## Your tasks
1. Name every person mentioned by name in the article on Paul Jennings below.
2. According to the article on Paul Jennings, in what year and where was he born?

## Article
○ ○ ○ ○ ○

Rubenstein Center Scholarship
Paul Jennings
Slave, Freedman, and White House Memoirist
This article is part of the Slavery in the President’s Neighborhood initiative. Explore the Timeline
Paul Jennings was born in 1799 at Montpelier, the Virginia estate of James and Dolley Madison. His mother, an enslaved woman of African and Native American descent, told him that his father was the local English trader Benjamin Jennings. While Paul had no documented relationship with Benjamin and probably never met him, he did adopt the ‘Jennings’ surname as his own. As a young enslaved servant of the Madison family Paul performed domestic duties and often attended Dolley’s son John Payne Todd. Trained first as a footman Paul later became James Madison’s valet, assisting Madison with his clothing, appearance, and every day undertakings. In this capacity Paul became a vital member of the household, so much so that when Madison won the election in 1808 the family brought him to the President’s House. Paul continued to work as President Madison’s valet but often fell under Dolley Madison’s authority as a dining room servant. These two figures, along with several others, were responsible for saving a number of significant White House artifacts from destruction during the War of 1812.1 Click here to learn more about the enslaved households of President James Madison.

○ ○ ○ ○ ○

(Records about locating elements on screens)
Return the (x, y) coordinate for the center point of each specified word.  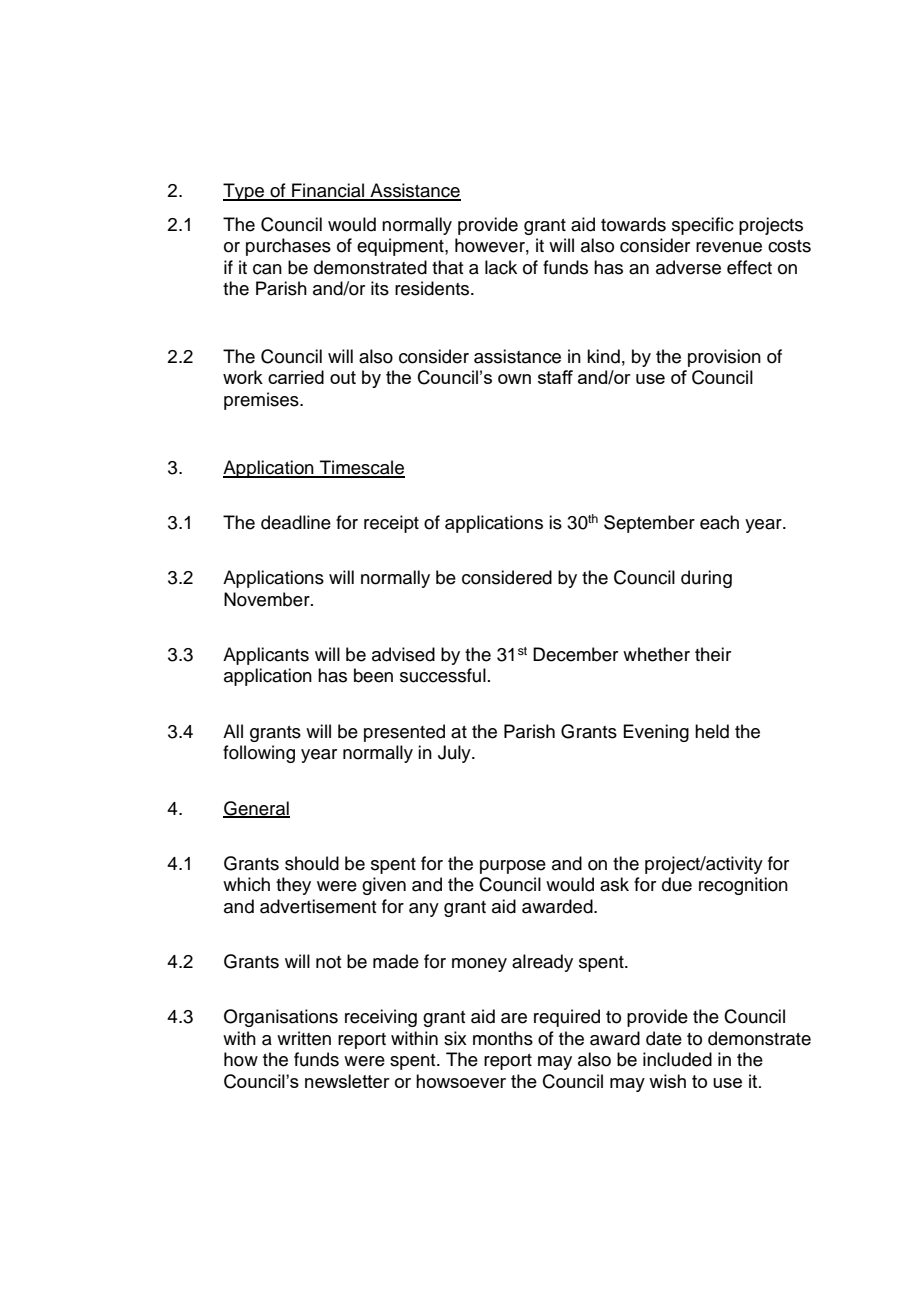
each (719, 522)
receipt (391, 524)
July (455, 754)
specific (703, 226)
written (304, 1038)
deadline (296, 522)
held (712, 731)
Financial (328, 191)
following (259, 754)
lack (501, 267)
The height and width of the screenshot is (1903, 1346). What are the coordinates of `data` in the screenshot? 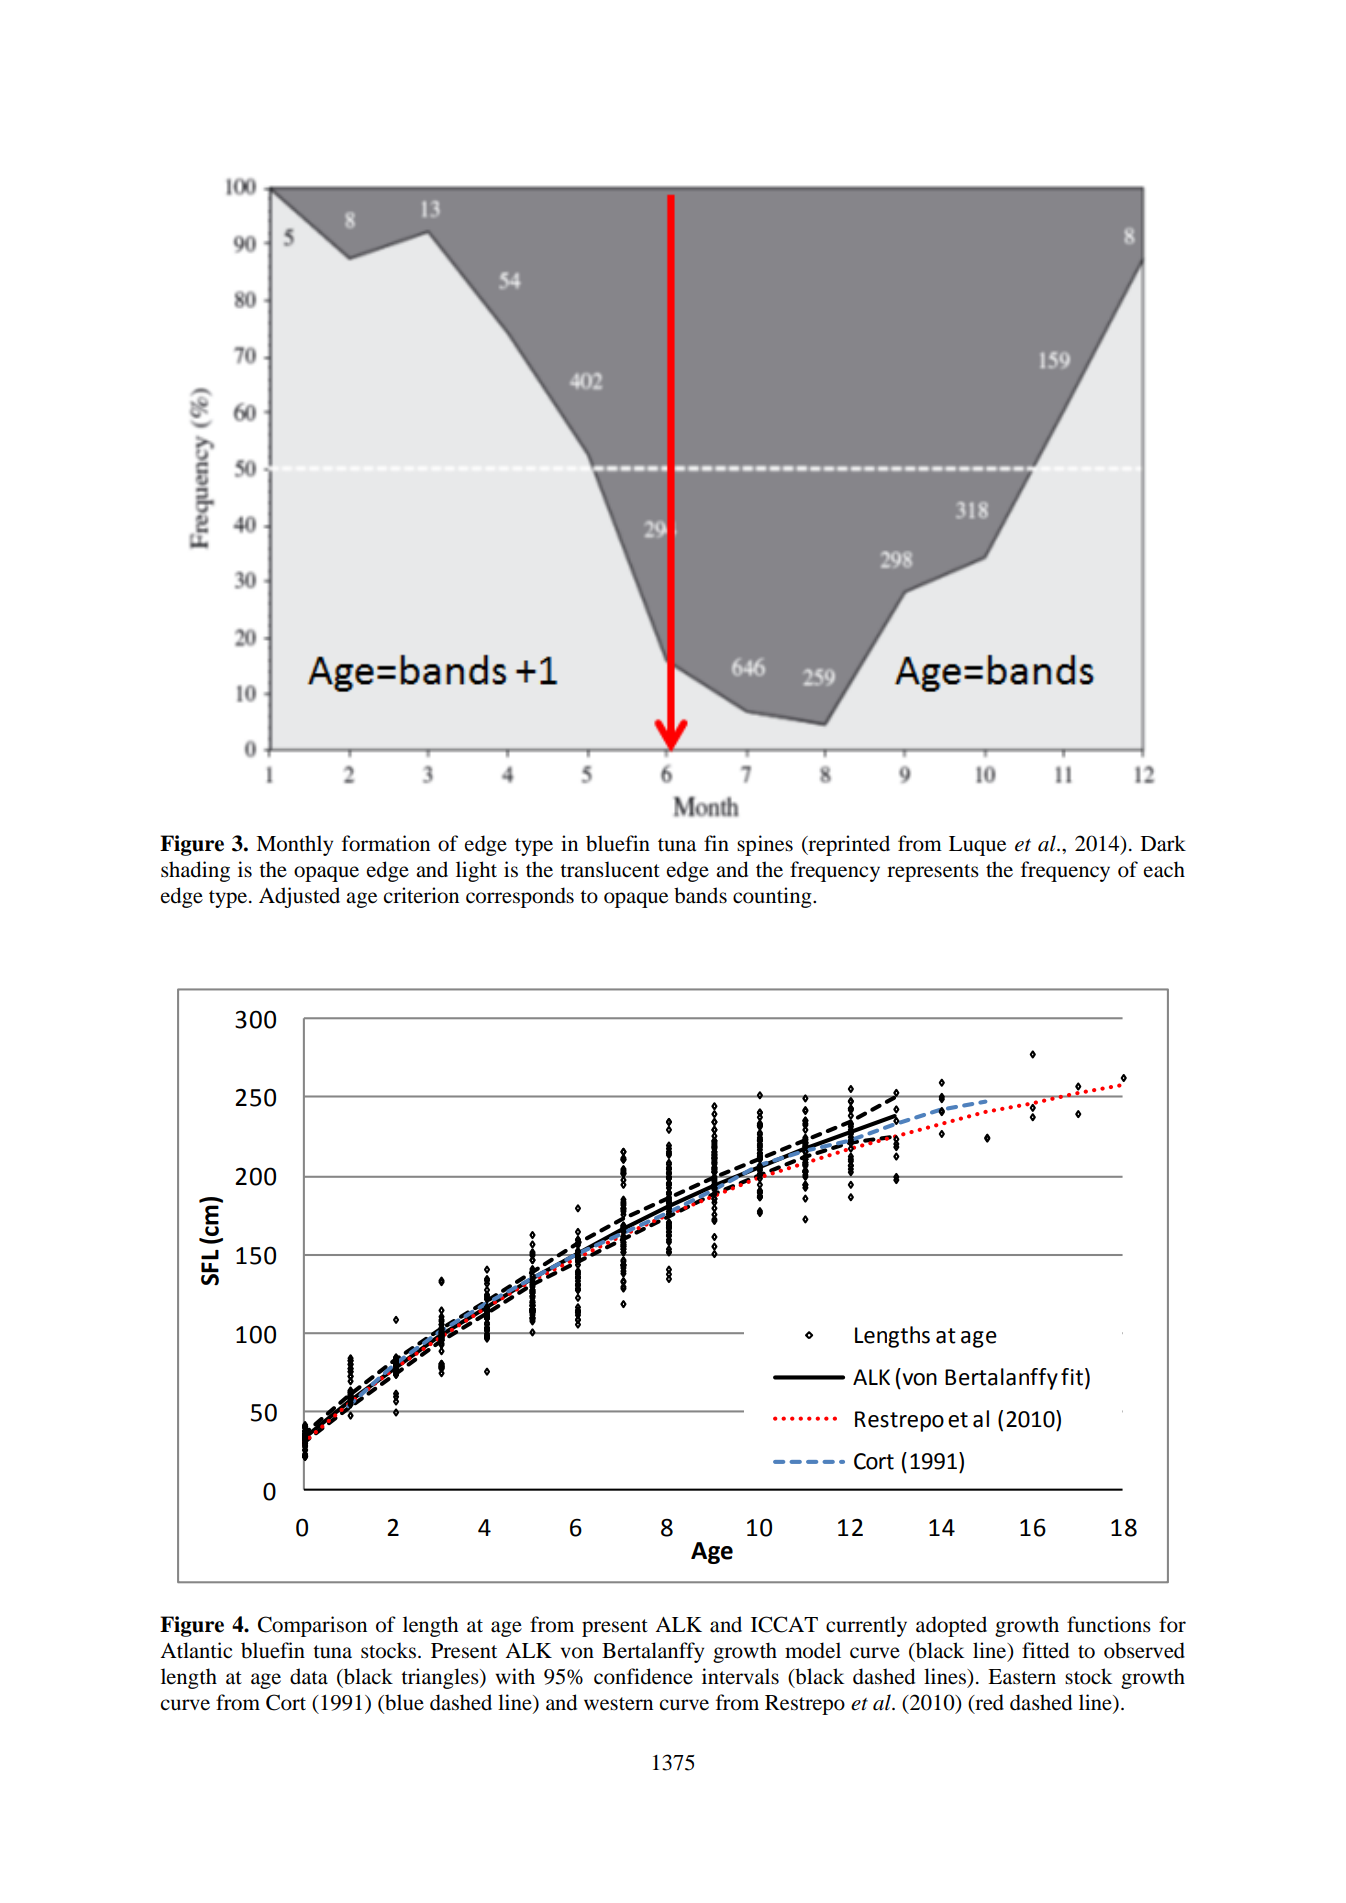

○ ○ ○ ○ ○

## Answer list
1. Paul Jennings, James Madison, Dolley Madison, Benjamin Jennings, John Payne Todd

2. He was born in 1799 at Montpelier, the Virginia estate of James and Dolley Madison.